Assignment.
Transcribe the line holding "How do I perform: Click the Log out link?" together with every line after it, through the end of the records, exactly and with no pictures.
____________________
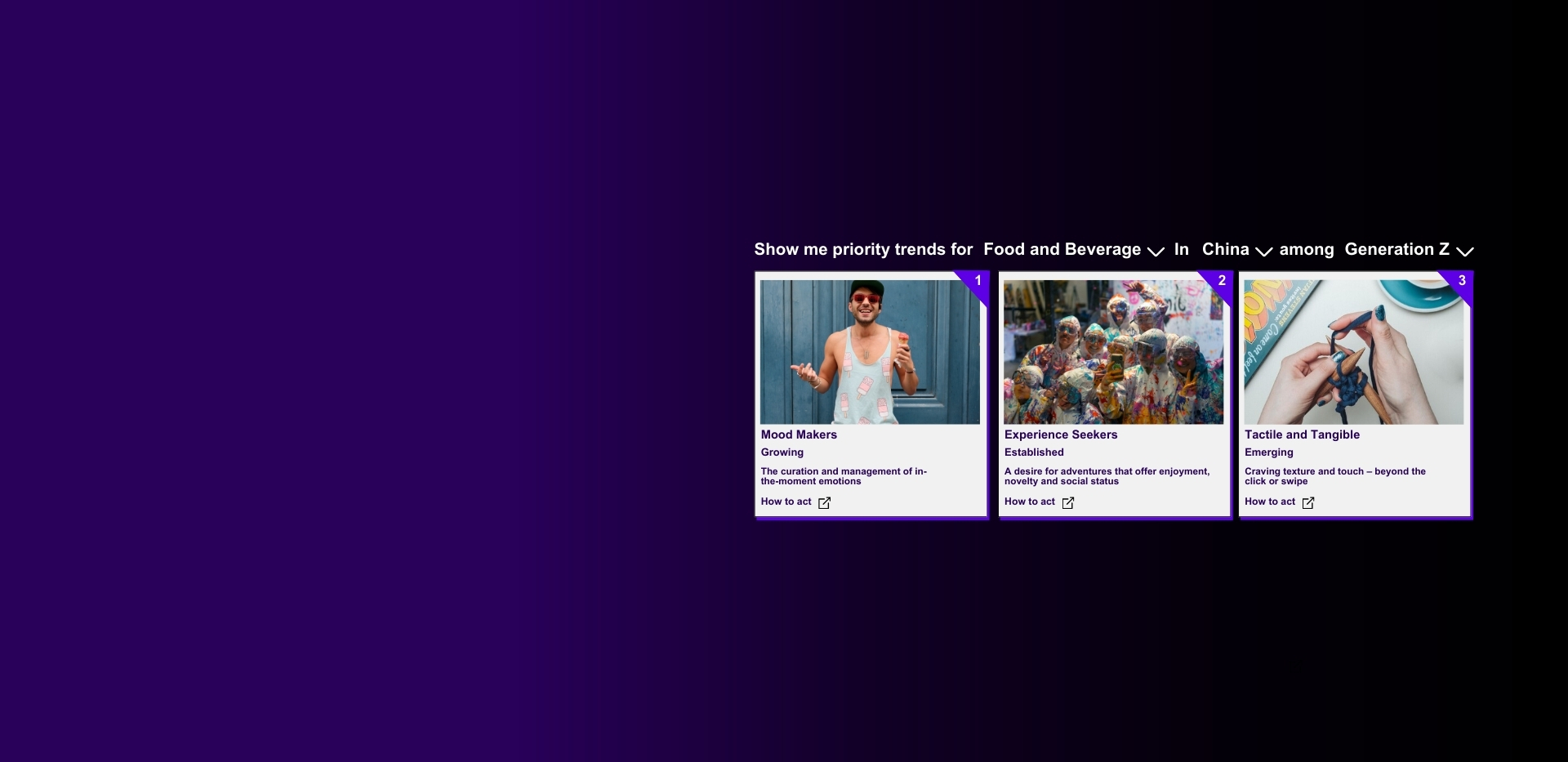Open the China country selector
The height and width of the screenshot is (762, 1568).
pos(1225,250)
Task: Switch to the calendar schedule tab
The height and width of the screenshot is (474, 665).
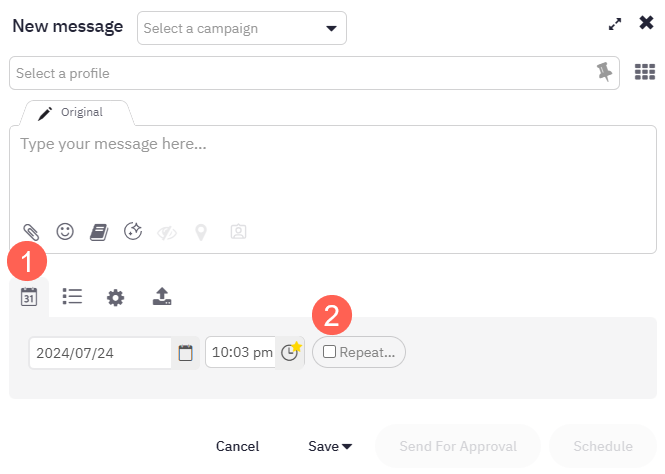Action: pyautogui.click(x=29, y=297)
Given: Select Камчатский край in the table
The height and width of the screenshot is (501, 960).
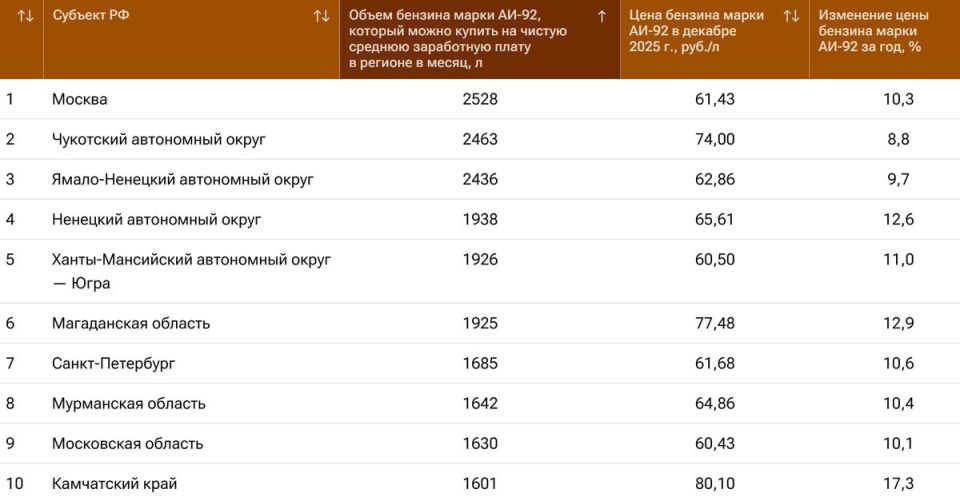Looking at the screenshot, I should click(x=115, y=484).
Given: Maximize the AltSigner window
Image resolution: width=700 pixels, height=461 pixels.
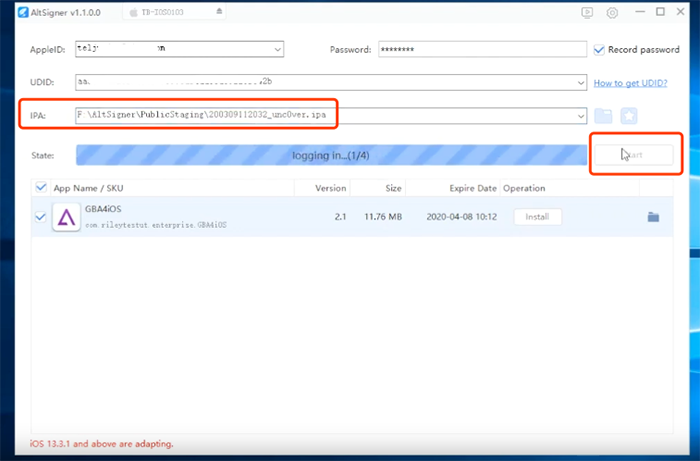Looking at the screenshot, I should pyautogui.click(x=660, y=13).
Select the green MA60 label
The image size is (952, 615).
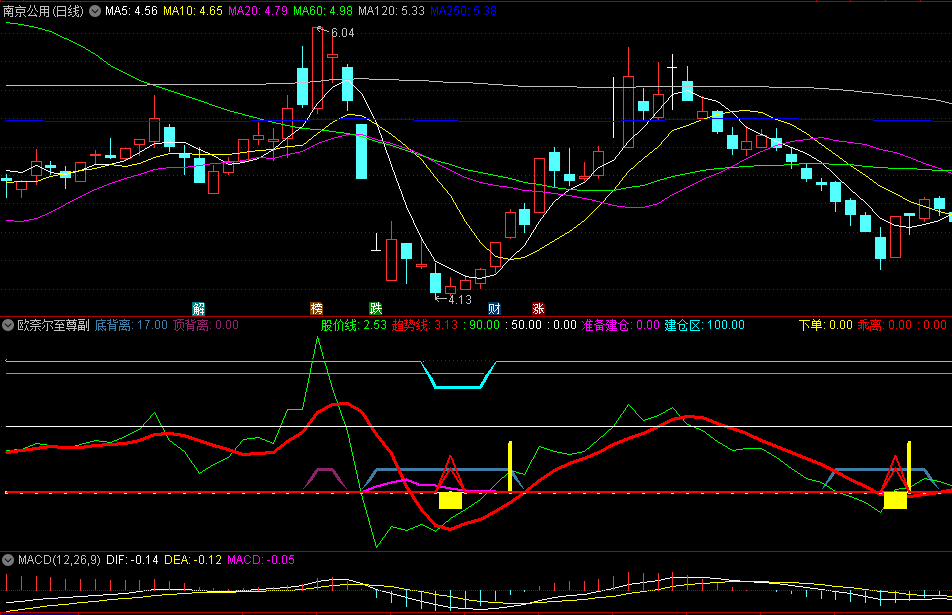[324, 11]
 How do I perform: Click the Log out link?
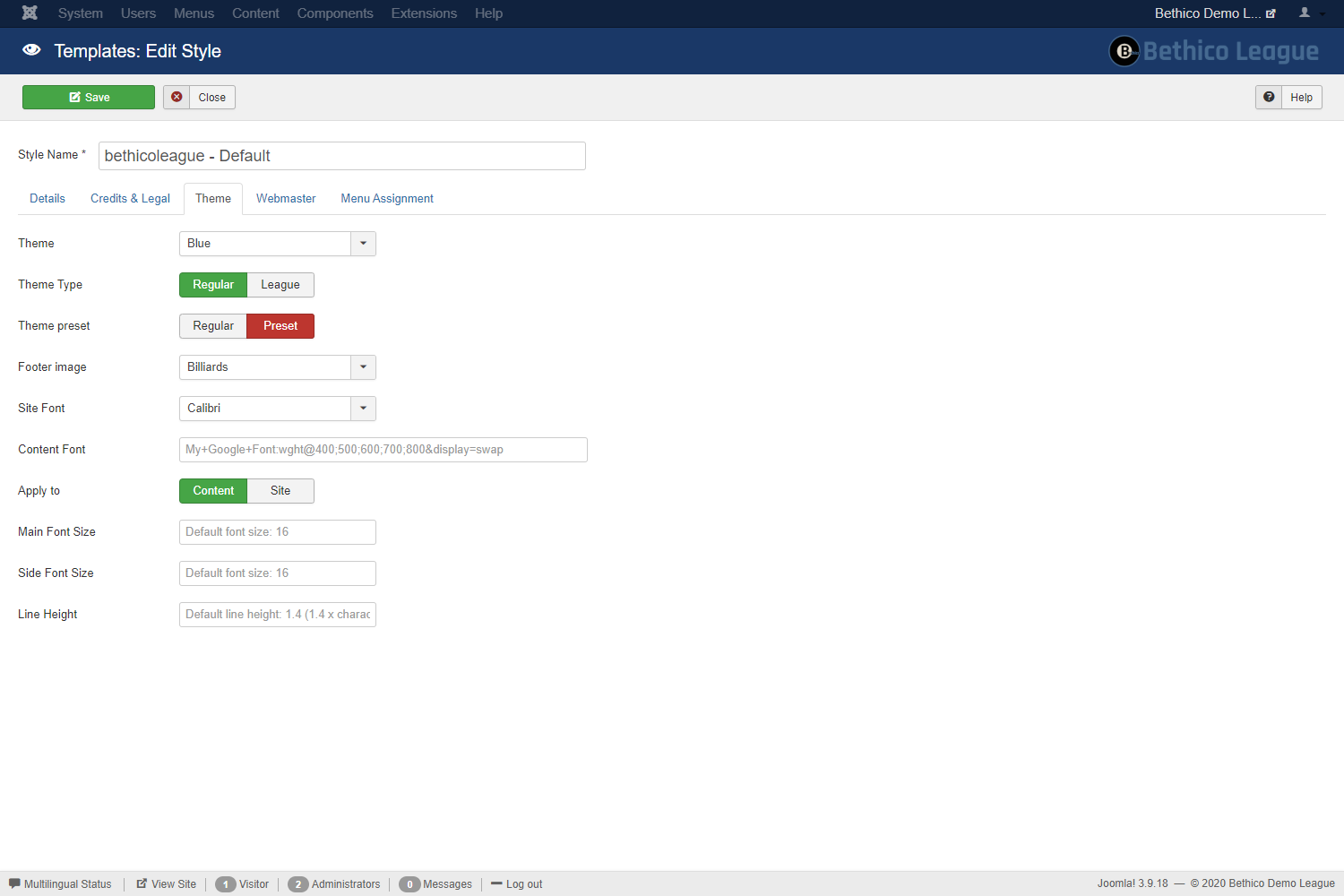click(524, 884)
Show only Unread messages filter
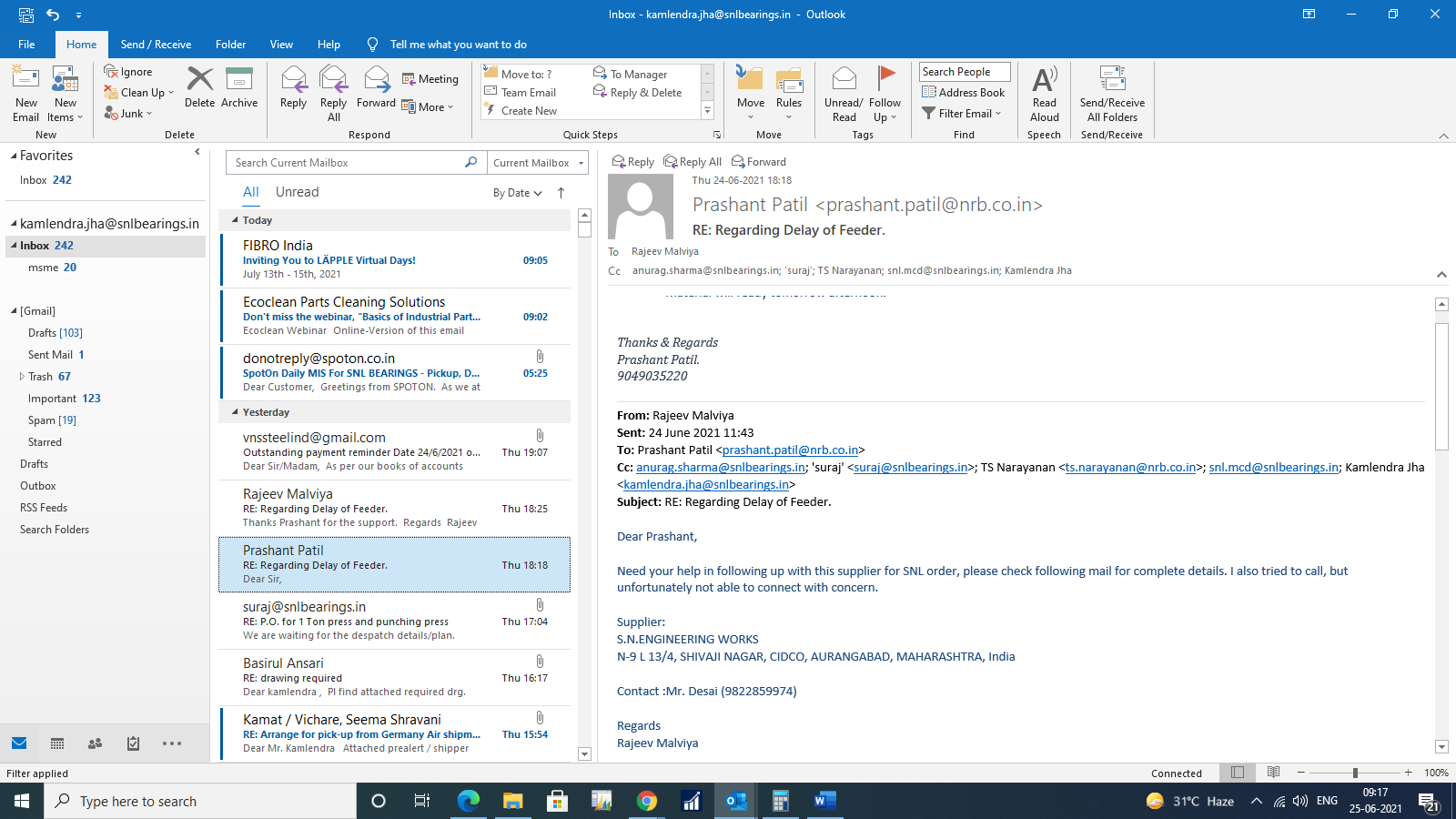Viewport: 1456px width, 819px height. [x=297, y=192]
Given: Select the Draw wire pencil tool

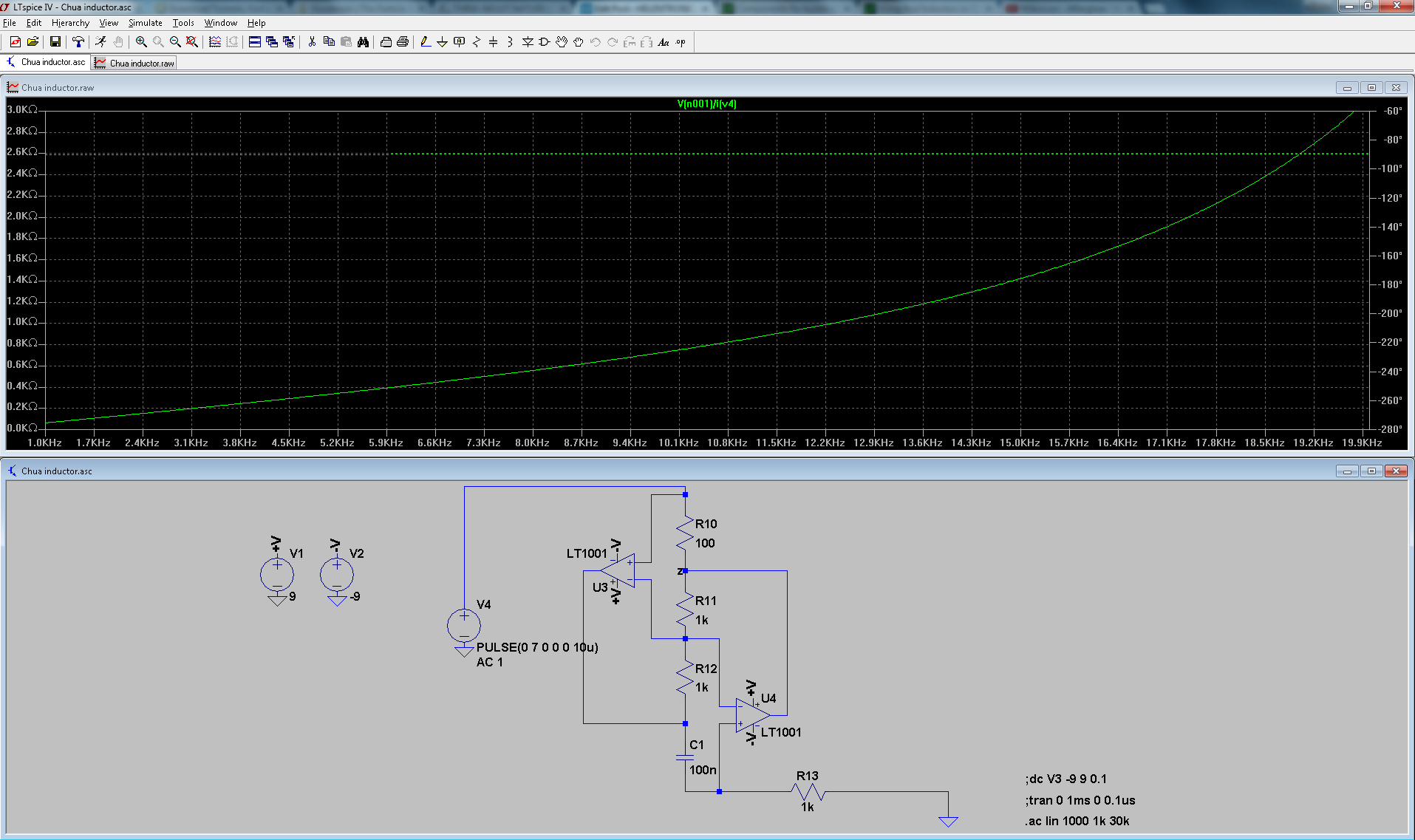Looking at the screenshot, I should click(x=425, y=42).
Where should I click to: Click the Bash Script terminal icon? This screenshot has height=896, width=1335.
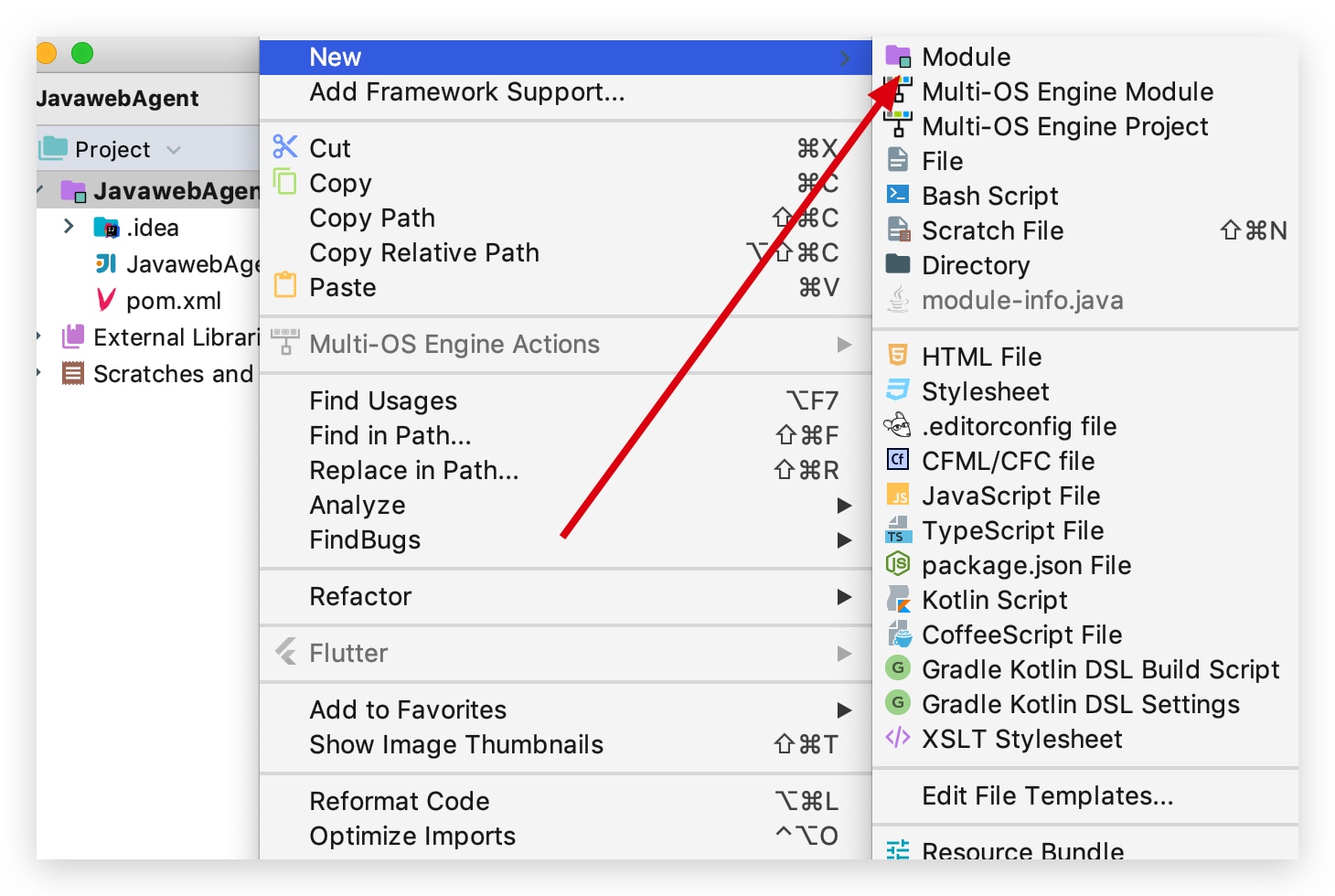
____________________
Output below.
 How do I perform: Click the Log out link?
click(524, 884)
Show only Unread messages filter
Viewport: 1456px width, 819px height. [x=297, y=192]
Given: Select the Draw wire pencil tool

Looking at the screenshot, I should click(x=425, y=42).
Where should I click to: Click the Bash Script terminal icon? This screenshot has height=896, width=1335.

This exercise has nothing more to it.